In this exercise, the data must be written out exactly.
═══ INPUT DATA
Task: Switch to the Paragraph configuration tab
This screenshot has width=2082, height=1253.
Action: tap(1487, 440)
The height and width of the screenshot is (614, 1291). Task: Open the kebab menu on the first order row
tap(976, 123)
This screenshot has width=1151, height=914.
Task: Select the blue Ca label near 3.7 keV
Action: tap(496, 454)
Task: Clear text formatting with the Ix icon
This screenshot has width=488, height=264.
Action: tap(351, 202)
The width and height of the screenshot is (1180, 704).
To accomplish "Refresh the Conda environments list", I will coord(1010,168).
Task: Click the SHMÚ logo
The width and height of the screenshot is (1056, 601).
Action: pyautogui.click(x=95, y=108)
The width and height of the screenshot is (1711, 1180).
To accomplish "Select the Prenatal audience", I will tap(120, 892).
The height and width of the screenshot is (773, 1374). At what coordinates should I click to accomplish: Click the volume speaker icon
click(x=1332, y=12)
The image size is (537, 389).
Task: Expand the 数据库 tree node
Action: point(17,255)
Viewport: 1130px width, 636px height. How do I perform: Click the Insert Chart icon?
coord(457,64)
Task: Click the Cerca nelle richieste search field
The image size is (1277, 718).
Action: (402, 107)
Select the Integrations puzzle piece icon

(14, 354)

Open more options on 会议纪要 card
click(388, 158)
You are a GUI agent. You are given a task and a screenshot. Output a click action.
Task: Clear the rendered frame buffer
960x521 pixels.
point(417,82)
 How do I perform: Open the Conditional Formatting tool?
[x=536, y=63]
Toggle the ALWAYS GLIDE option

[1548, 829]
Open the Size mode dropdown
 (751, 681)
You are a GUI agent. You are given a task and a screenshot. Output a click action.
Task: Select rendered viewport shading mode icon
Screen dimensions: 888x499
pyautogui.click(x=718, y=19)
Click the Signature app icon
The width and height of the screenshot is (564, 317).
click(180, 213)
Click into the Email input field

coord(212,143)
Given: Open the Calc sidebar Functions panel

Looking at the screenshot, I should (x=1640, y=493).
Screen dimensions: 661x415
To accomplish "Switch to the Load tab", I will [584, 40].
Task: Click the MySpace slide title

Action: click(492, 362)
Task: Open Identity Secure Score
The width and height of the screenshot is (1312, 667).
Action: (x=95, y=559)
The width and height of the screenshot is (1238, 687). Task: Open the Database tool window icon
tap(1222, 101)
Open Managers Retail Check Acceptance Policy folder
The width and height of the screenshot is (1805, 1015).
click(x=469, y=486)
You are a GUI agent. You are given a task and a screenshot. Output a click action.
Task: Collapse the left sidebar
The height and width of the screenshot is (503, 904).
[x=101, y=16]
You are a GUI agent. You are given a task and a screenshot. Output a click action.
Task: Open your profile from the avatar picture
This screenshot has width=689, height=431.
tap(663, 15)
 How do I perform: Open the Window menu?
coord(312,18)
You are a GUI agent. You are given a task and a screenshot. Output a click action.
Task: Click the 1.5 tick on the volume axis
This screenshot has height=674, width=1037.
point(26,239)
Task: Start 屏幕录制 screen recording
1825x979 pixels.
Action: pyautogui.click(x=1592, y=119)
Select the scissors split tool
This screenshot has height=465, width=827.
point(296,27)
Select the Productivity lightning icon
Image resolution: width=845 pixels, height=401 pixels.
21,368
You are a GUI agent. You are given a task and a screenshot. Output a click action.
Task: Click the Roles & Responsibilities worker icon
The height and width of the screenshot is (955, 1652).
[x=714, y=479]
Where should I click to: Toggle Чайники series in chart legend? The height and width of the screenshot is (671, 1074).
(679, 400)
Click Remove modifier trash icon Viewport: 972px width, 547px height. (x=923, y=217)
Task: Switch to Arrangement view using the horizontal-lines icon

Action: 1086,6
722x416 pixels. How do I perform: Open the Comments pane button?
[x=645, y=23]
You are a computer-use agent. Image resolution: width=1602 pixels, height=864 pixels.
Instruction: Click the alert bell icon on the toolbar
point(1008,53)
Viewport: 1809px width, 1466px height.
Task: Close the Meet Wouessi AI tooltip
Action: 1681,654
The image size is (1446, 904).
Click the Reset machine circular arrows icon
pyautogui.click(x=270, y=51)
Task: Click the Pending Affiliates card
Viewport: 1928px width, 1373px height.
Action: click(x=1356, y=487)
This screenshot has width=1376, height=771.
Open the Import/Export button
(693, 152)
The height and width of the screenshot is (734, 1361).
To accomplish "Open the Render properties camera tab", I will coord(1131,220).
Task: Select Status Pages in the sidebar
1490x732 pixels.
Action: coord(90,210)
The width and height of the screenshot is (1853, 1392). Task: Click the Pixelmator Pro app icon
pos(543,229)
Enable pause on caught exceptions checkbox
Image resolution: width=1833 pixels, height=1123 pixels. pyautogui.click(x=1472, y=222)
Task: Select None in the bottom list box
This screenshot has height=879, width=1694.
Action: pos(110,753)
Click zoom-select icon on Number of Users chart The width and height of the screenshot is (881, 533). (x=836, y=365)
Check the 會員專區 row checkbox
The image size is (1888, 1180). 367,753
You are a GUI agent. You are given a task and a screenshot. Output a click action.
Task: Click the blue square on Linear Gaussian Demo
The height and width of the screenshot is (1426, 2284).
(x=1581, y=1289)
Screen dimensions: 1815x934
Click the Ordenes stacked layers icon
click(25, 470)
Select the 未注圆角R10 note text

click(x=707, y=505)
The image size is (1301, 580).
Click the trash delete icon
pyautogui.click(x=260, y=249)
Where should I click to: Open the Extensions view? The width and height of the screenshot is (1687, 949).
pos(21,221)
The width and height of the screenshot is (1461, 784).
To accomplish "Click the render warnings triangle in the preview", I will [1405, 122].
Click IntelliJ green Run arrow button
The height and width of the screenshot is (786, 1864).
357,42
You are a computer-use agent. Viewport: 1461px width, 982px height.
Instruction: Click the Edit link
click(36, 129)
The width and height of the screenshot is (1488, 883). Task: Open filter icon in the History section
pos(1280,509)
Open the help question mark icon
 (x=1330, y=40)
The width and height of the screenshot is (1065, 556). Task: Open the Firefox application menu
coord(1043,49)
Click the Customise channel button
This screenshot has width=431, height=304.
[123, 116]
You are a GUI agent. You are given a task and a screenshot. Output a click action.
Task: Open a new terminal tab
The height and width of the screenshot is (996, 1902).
══════
PROBLEM SOLUTION:
Task: Switch to the Paragraph configuration tab
This screenshot has width=2082, height=1253.
Action: tap(1487, 440)
The height and width of the screenshot is (614, 1291). Task: Open the kebab menu on the first order row
tap(976, 123)
This screenshot has width=1151, height=914.
Task: Select the blue Ca label near 3.7 keV
Action: tap(496, 454)
Task: Clear text formatting with the Ix icon
This screenshot has width=488, height=264.
Action: tap(351, 202)
The width and height of the screenshot is (1180, 704).
To accomplish "Refresh the Conda environments list", I will coord(1010,168).
Task: Click the SHMÚ logo
The width and height of the screenshot is (1056, 601).
Action: pyautogui.click(x=95, y=108)
The width and height of the screenshot is (1711, 1180).
To accomplish "Select the Prenatal audience", I will tap(120, 892).
The height and width of the screenshot is (773, 1374). At what coordinates should I click to accomplish: Click the volume speaker icon
click(x=1332, y=12)
The image size is (537, 389).
Task: Expand the 数据库 tree node
Action: point(17,255)
Viewport: 1130px width, 636px height. How do I perform: Click the Insert Chart icon?
coord(457,64)
Task: Click the Cerca nelle richieste search field
The image size is (1277, 718).
Action: (402, 107)
Select the Integrations puzzle piece icon

(14, 354)

Open more options on 会议纪要 card
click(388, 158)
You are a GUI agent. You are given a task and a screenshot. Output a click action.
Task: Clear the rendered frame buffer
960x521 pixels.
point(417,82)
 How do I perform: Open the Conditional Formatting tool?
[x=536, y=63]
Toggle the ALWAYS GLIDE option

[1548, 829]
Open the Size mode dropdown
 (751, 681)
You are a GUI agent. You are given a task and a screenshot. Output a click action.
Task: Select rendered viewport shading mode icon
Screen dimensions: 888x499
pyautogui.click(x=718, y=19)
Click the Signature app icon
The width and height of the screenshot is (564, 317).
click(180, 213)
Click into the Email input field

coord(212,143)
Given: Open the Calc sidebar Functions panel

Looking at the screenshot, I should (x=1640, y=493).
Screen dimensions: 661x415
To accomplish "Switch to the Load tab", I will [584, 40].
Task: Click the MySpace slide title

Action: click(492, 362)
Task: Open Identity Secure Score
The width and height of the screenshot is (1312, 667).
Action: (x=95, y=559)
The width and height of the screenshot is (1238, 687). Task: Open the Database tool window icon
tap(1222, 101)
Open Managers Retail Check Acceptance Policy folder
The width and height of the screenshot is (1805, 1015).
click(x=469, y=486)
You are a GUI agent. You are given a task and a screenshot. Output a click action.
Task: Collapse the left sidebar
The height and width of the screenshot is (503, 904).
[x=101, y=16]
You are a GUI agent. You are given a task and a screenshot. Output a click action.
Task: Open your profile from the avatar picture
This screenshot has width=689, height=431.
tap(663, 15)
 How do I perform: Open the Window menu?
coord(312,18)
You are a GUI agent. You are given a task and a screenshot. Output a click action.
Task: Click the 1.5 tick on the volume axis
This screenshot has height=674, width=1037.
point(26,239)
Task: Start 屏幕录制 screen recording
1825x979 pixels.
Action: pyautogui.click(x=1592, y=119)
Select the scissors split tool
This screenshot has height=465, width=827.
point(296,27)
Select the Productivity lightning icon
Image resolution: width=845 pixels, height=401 pixels.
21,368
You are a GUI agent. You are given a task and a screenshot. Output a click action.
Task: Click the Roles & Responsibilities worker icon
The height and width of the screenshot is (955, 1652).
[x=714, y=479]
Where should I click to: Toggle Чайники series in chart legend? The height and width of the screenshot is (671, 1074).
(679, 400)
Click Remove modifier trash icon Viewport: 972px width, 547px height. (x=923, y=217)
Task: Switch to Arrangement view using the horizontal-lines icon

Action: 1086,6
722x416 pixels. How do I perform: Open the Comments pane button?
[x=645, y=23]
You are a computer-use agent. Image resolution: width=1602 pixels, height=864 pixels.
Instruction: Click the alert bell icon on the toolbar
point(1008,53)
Viewport: 1809px width, 1466px height.
Task: Close the Meet Wouessi AI tooltip
Action: 1681,654
The image size is (1446, 904).
Click the Reset machine circular arrows icon
pyautogui.click(x=270, y=51)
Task: Click the Pending Affiliates card
Viewport: 1928px width, 1373px height.
Action: click(x=1356, y=487)
This screenshot has width=1376, height=771.
Open the Import/Export button
(693, 152)
The height and width of the screenshot is (734, 1361).
To accomplish "Open the Render properties camera tab", I will coord(1131,220).
Task: Select Status Pages in the sidebar
1490x732 pixels.
Action: coord(90,210)
The width and height of the screenshot is (1853, 1392). Task: Click the Pixelmator Pro app icon
pos(543,229)
Enable pause on caught exceptions checkbox
Image resolution: width=1833 pixels, height=1123 pixels. pyautogui.click(x=1472, y=222)
Task: Select None in the bottom list box
This screenshot has height=879, width=1694.
Action: pos(110,753)
Click zoom-select icon on Number of Users chart The width and height of the screenshot is (881, 533). (x=836, y=365)
Check the 會員專區 row checkbox
The image size is (1888, 1180). 367,753
You are a GUI agent. You are given a task and a screenshot. Output a click action.
Task: Click the blue square on Linear Gaussian Demo
The height and width of the screenshot is (1426, 2284).
(x=1581, y=1289)
Screen dimensions: 1815x934
Click the Ordenes stacked layers icon
click(25, 470)
Select the 未注圆角R10 note text

click(x=707, y=505)
The image size is (1301, 580).
Click the trash delete icon
pyautogui.click(x=260, y=249)
Where should I click to: Open the Extensions view? The width and height of the screenshot is (1687, 949).
pos(21,221)
The width and height of the screenshot is (1461, 784).
To accomplish "Click the render warnings triangle in the preview", I will [1405, 122].
Click IntelliJ green Run arrow button
The height and width of the screenshot is (786, 1864).
357,42
You are a computer-use agent. Viewport: 1461px width, 982px height.
Instruction: Click the Edit link
click(36, 129)
The width and height of the screenshot is (1488, 883). Task: Open filter icon in the History section
pos(1280,509)
Open the help question mark icon
 (x=1330, y=40)
The width and height of the screenshot is (1065, 556). Task: Open the Firefox application menu
coord(1043,49)
Click the Customise channel button
This screenshot has width=431, height=304.
[123, 116]
You are a GUI agent. You are given a task and a screenshot. Output a click action.
Task: Open a new terminal tab
The height and width of the screenshot is (996, 1902).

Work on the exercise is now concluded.